Este pionero del exilio cubano será recordado por su voluntariado y su trabajo en los medios de comunicación.

Florida Catholic

Familiares y numerosos amigos se reunieron el 4 de enero en la parroquia de Sts. Peter and Paul, en Miami, para rendir homenaje a la memoria de Manolo Reyes, un cubano exiliado que trabajó como anfitrión del primer noticiario en español en la televisión local, y dedicó la mejor parte de su vida al servicio de la comunidad.

Reyes, ejecutivo del Hospital Mercy y admirado por la comunidad del sur de la Florida, falleció el 3 de enero a la edad de 83 años. Nacido y criado en La Habana, fue conocido por su dedicación a innumerables iniciativas comunitarias durante décadas, y por su apoyo a la misión del Hospital Mercy para ayudar a los pobres y a los menos privilegiados.
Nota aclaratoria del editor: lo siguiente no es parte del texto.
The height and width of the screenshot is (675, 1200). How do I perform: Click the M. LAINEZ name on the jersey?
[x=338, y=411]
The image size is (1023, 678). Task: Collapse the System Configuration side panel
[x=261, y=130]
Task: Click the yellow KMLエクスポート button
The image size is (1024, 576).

Reyes fue una de las personas que apoyó el establecimiento de la Clínica San Juan Bosco, en la Pequeña Habana, que por varias décadas ha servido a los pobres y a los inmigrantes que carecen de seguro médico.

También fue muy conocido por sus años como director de noticias y presentador en el primer programa de noticias en español que se transmitió en la televisión norteamericana del sureste de los Estados Unidos. El programa de 15 minutos, “News en Español”, comenzó el 28 de agosto de 1960, justo al inicio de la afluencia cubana en Miami.
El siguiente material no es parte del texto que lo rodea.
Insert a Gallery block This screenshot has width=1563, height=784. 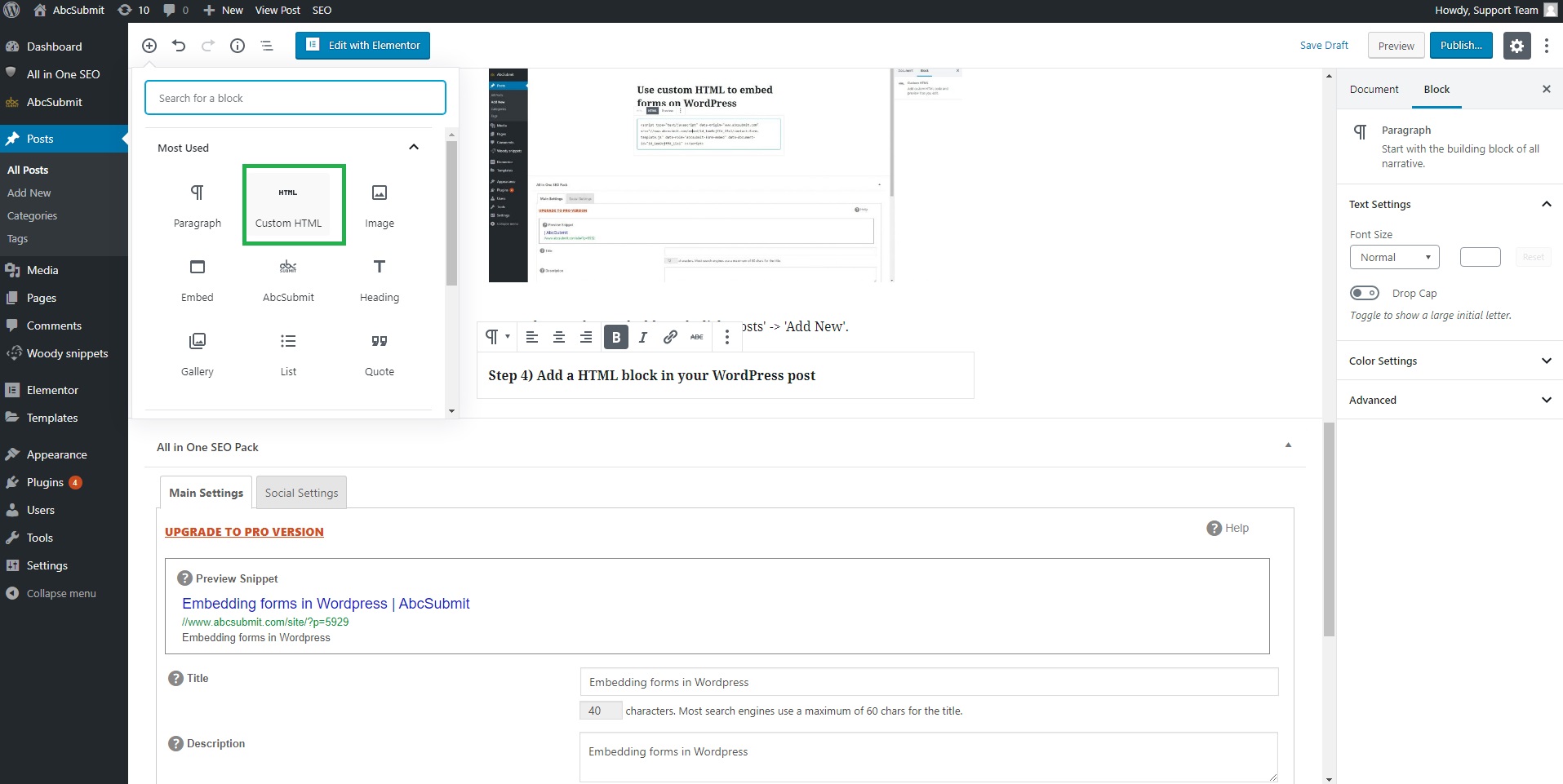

Durante los 19 años siguientes, Reyes tuvo su propio programa de noticias en la estación, y eventualmente se convirtió en el editor latino de noticias. Contribuyó con regularidad no sólo al noticiero de la emisora local de CBS, sino también a CBS Evening News, con Walter Cronkite.

“Manolo fue cubano de nacimiento, pero todo un americano por opción”, expresó Jim Brosemer, quien fue presentador de noticias de una televisora en Miami, y luego director de comunicaciones en la Diócesis de Palm Beach.

“Entre sus amigos más cercanos se encontraban Ralph Renick, Mitchell Wolfson y otros pioneros de la televisión”, escribió Brosemer en el libro de visitantes del portal digital de The Miami Herald. “Muy pocos entendían español a principios de la década de 1970, y Manolo debía utilizar un clicker para indicarle al director cuándo debía cambiar las diapositivas durante su noticiero”.

Rick Sánchez, quien en la actualidad es presentador de noticias de CNN, en Nueva York, escribió que “desde que era niño, marcaste el rumbo para mí. Ralph Renick te dio el espacio, y todos nosotros, los cubanos acabados de llegar, nos sentíamos inspirados y llenos de orgullo. Tú nos representabas. Tú fuiste aquella promesa hecha realidad, de que en América quizás los niños pobres de Hialeah, como nosotros, podrían lograrlo”.

“Él trajo a mi madre y mis hermanos a los Estados Unidos con mucho sacrificio para que creciéramos en una tierra de libertad, y dejó una casa, una carrera, y su amada Cuba”, escribió su hija, Grace Reyes, de Miami.

Su padre se graduó en la Escuela de Leyes de la Universidad de La Habana, y a la edad de 52 años obtuvo otro título en leyes de la Universidad de Miami.

Al dejar las noticias, Reyes se unió al equipo del Hospital Mercy como vicepresidente de relaciones comunitarias y gubernamentales. Este cargo le permitió actuar como vínculo entre el hospital y los departamentos gubernamentales, a nivel local y estatal, durante casi 20 años, hasta su retiro en 2005.

Reyes también grababa un programa radial semanal en Radio Paz, en el que daba a conocer a los médicos y los servicios del Hospital Mercy.

“Lo extrañaremos muchísimo”, aseguró John E. Matuska, presidente y director ejecutivo del Hospital Mercy. “No puedo expresar con exactitud cuánto significó, no sólo para el Hospital Mercy, sino para toda la comunidad del Sur de la Florida”.

Reyes, quien perteneció a numerosas organizaciones comunitarias y cívicas, recibió prestigiosos premios, entre ellos el Emmy por su periodismo radial, el premio Archbishop Hurley, y el Pentagon Award for Human Goals, entre otros.

Le sobreviven su esposa, Graciela; sus tres hijos: Manolo Jr., Charlie y Grace, 10 nietos y cuatro bisnietos.